Think of the Veneto region and you’ll instantly be filled with joy thanks to its most famous wine – Prosecco! But Veneto is so much more; it is a land of traditions, innovations, farmers and thinkers, a very big region that has been cultivating vines since the Etruscan times.
Veneto’s wine suffers from a slightly split personality. On the one hand you have the lightness and brightness of the sparkling wines made using Glera grapes coming from the Conegliano Valdobbiadene area, which are made to drink straight away, but on the other you can experience large and majestic wines such as Amarone, made from a blend of ancient grape varieties such as Corvina , Corvinone and Rondinella. These are wines that elegantly conquer the palate with big, bold flavours – especially when they are allowed to age. It’s no coincidence that Vinitaly, the most important wine exhibition in Italy, has taken place in Verona since 1967.

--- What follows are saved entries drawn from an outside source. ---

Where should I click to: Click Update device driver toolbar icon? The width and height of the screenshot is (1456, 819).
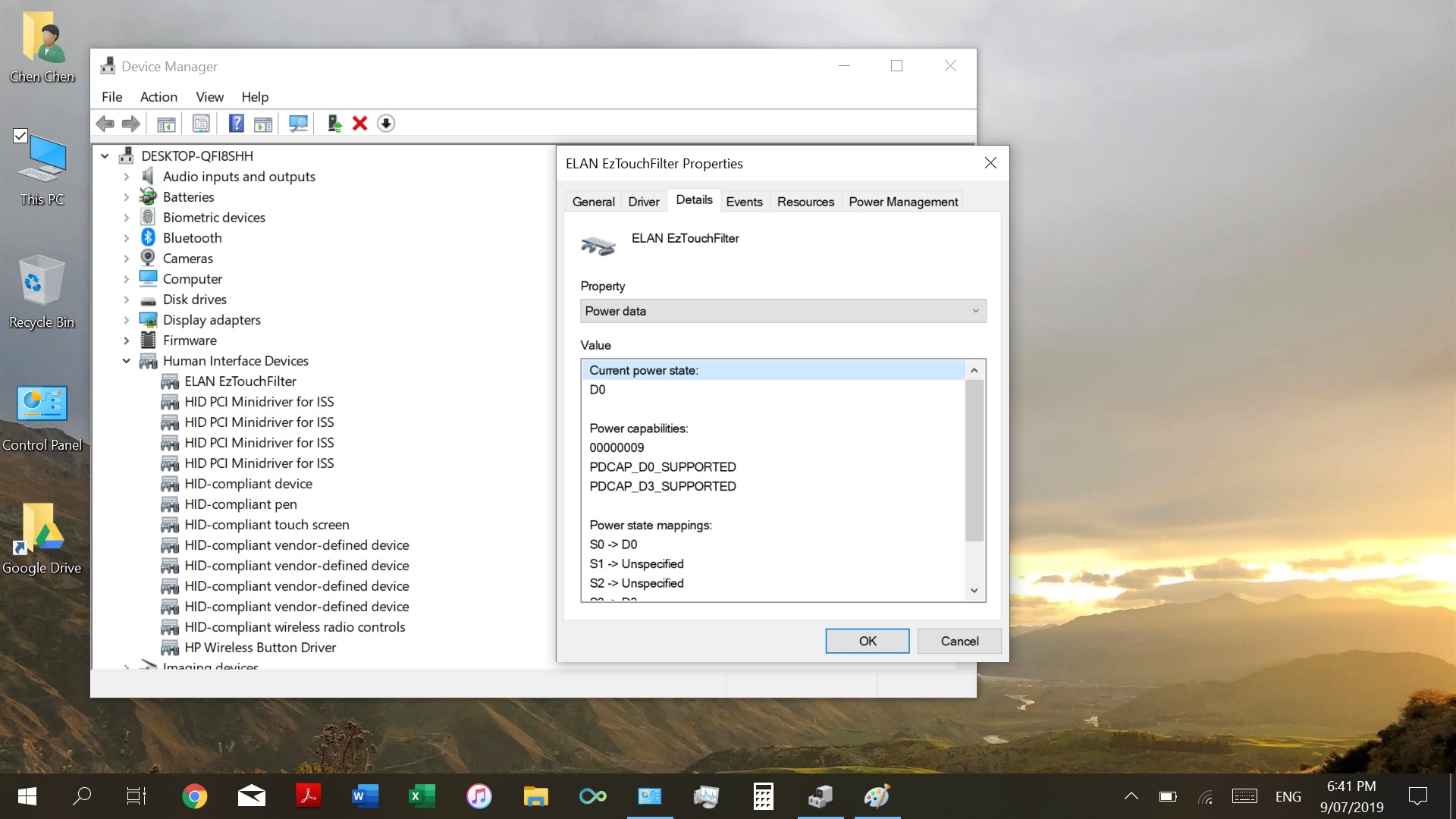point(334,124)
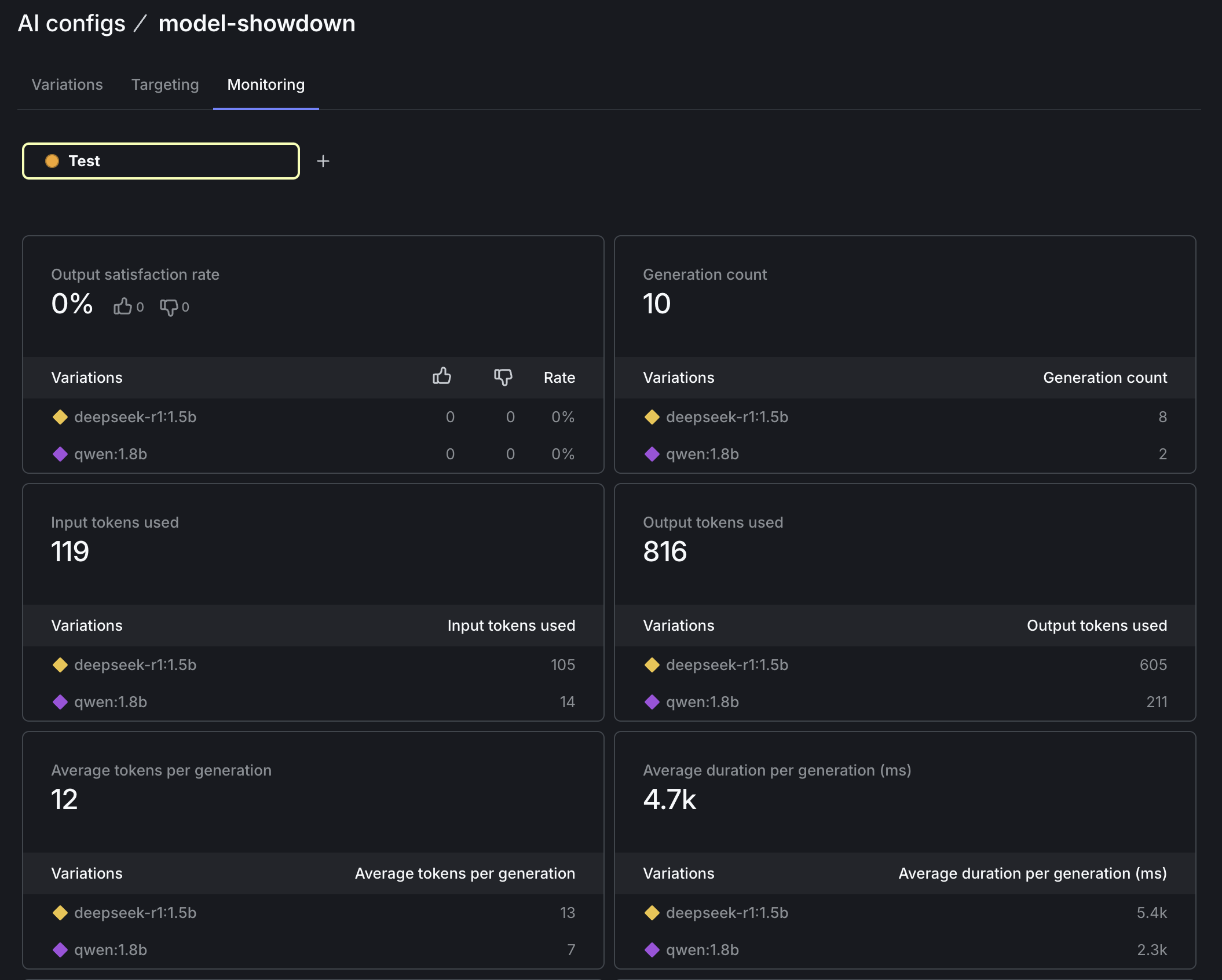Click the thumbs-up icon in satisfaction rate card
Viewport: 1222px width, 980px height.
click(123, 306)
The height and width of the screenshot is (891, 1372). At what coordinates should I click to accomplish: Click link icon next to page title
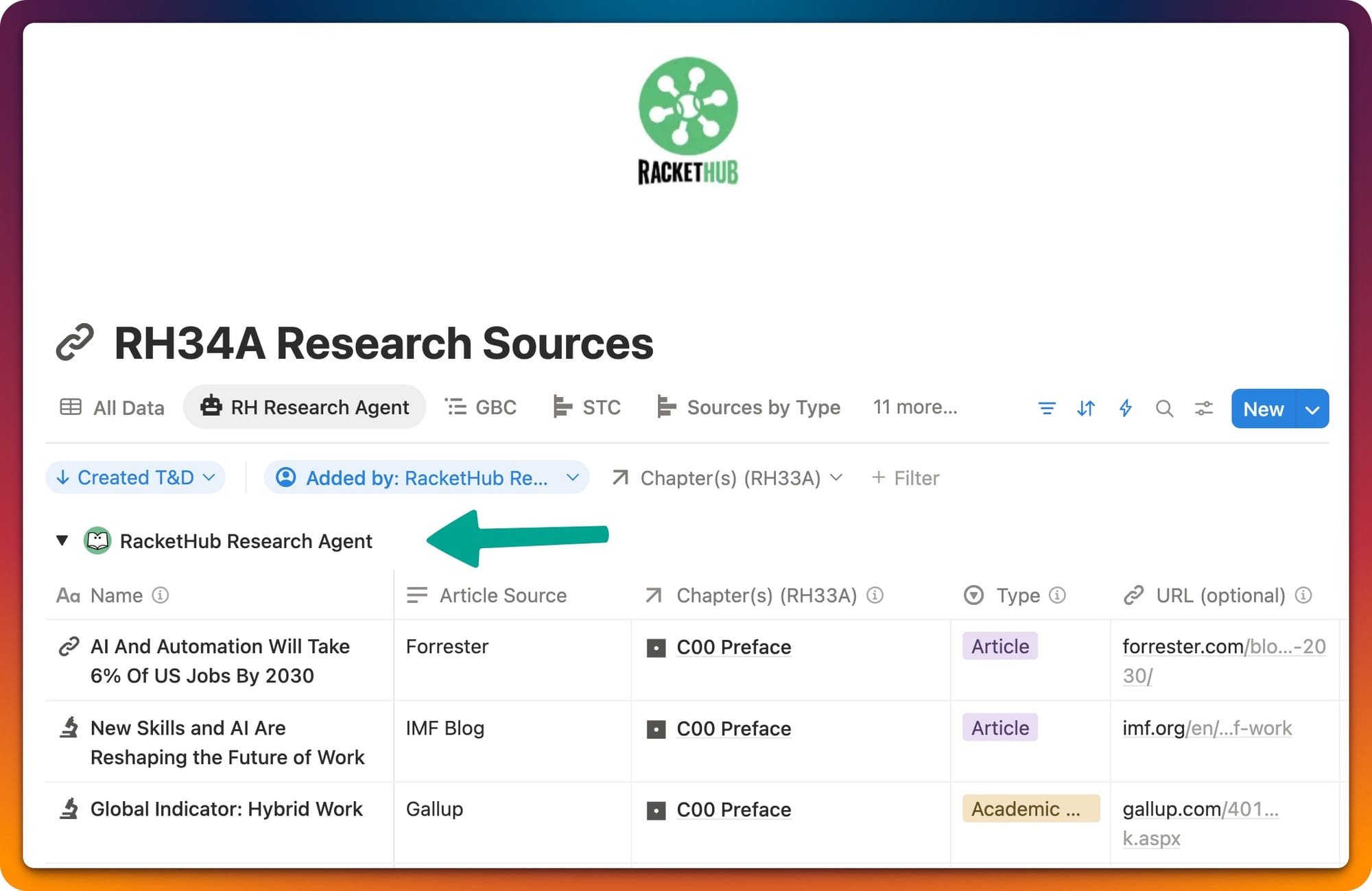pyautogui.click(x=75, y=342)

Veneto is a region of colours; the lush sea blue, the bright white of its most important peaks jutting through the thick gray fog and the splendid green of the hills that guard the historical buildings of Venice, Verona , Treviso, Padua and Vicenza. It goes without saying that with such a complex and varied land there was a need from the very beginning to protect the different varieties of wine.
There are fourteen DOCG and twenty-seven DOC appellations in Veneto, which cover over twenty percent of Italy's ‘quality wine’ production. If you pay a visit to the bars around the small villages of Veneto you’ll see the carved, charming faces of the locals, who speak using one of the most melodic dialects in the country while holding a glass of ombra (a 100ml glass of wine) or sipping the much more famous spritz.
The production of red wine is slightly lower than white, with some varieties so rare that they’re almost impossible to find outside of Veneto. Despite this, the grape that covers more than thirty percent of the vineyards is actually Merlot.